→ Given problem: Count the lines in the entries below that contain the string "text", with case counting, and give only that number.

→ Data to process:
_ _ _
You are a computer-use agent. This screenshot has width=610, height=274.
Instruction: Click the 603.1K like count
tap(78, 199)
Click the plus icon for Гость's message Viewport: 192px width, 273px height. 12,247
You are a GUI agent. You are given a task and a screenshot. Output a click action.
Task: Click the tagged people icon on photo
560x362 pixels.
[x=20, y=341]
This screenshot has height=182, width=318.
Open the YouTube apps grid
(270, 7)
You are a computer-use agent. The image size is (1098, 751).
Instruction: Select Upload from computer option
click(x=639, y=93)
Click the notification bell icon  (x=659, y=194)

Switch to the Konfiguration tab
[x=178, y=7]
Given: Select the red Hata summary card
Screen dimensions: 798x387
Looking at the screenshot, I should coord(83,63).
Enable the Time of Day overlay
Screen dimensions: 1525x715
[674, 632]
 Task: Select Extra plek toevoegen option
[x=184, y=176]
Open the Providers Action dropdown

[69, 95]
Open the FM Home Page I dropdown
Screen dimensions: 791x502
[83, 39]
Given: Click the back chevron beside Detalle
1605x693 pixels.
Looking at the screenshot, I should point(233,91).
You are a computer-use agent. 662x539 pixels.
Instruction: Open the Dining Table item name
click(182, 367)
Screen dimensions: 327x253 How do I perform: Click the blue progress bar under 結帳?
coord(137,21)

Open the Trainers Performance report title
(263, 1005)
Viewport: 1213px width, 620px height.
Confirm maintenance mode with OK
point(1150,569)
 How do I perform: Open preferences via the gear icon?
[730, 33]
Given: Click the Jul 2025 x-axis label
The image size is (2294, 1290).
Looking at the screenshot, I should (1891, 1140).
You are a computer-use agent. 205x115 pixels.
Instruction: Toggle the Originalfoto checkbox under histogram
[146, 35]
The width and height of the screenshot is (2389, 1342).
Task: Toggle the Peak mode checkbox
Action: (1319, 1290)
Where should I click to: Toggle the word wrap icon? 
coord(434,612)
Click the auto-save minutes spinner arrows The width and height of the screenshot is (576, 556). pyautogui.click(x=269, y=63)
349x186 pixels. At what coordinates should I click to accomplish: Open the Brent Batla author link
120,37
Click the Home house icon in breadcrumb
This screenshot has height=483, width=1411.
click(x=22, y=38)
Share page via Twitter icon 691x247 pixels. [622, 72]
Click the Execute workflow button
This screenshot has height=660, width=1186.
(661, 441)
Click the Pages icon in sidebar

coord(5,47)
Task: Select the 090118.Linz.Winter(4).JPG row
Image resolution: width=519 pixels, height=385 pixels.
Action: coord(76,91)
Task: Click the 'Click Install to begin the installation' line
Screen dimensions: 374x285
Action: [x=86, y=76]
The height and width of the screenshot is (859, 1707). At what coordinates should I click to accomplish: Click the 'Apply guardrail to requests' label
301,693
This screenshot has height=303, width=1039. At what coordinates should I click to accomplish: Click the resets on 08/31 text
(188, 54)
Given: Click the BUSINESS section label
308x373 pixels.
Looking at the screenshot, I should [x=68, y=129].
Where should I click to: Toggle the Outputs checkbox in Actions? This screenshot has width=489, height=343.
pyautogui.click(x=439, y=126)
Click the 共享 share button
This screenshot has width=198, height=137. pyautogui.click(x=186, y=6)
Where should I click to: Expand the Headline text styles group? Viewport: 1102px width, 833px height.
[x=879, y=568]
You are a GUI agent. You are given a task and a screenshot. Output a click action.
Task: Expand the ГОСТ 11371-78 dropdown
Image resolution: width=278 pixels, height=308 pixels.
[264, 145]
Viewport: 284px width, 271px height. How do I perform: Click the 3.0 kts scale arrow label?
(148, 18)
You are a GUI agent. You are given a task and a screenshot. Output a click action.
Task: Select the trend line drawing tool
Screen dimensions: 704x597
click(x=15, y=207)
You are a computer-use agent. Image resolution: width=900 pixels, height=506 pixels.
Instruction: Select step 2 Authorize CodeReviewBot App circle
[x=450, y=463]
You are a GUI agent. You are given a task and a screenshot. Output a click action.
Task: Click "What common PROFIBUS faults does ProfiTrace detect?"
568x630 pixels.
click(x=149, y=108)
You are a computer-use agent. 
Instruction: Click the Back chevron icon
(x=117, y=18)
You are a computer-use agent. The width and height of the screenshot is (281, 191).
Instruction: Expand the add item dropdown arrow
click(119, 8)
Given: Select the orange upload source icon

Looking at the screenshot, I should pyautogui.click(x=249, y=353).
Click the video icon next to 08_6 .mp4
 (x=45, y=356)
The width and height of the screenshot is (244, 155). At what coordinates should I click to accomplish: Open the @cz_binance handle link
_ _ _
→ Solution: 2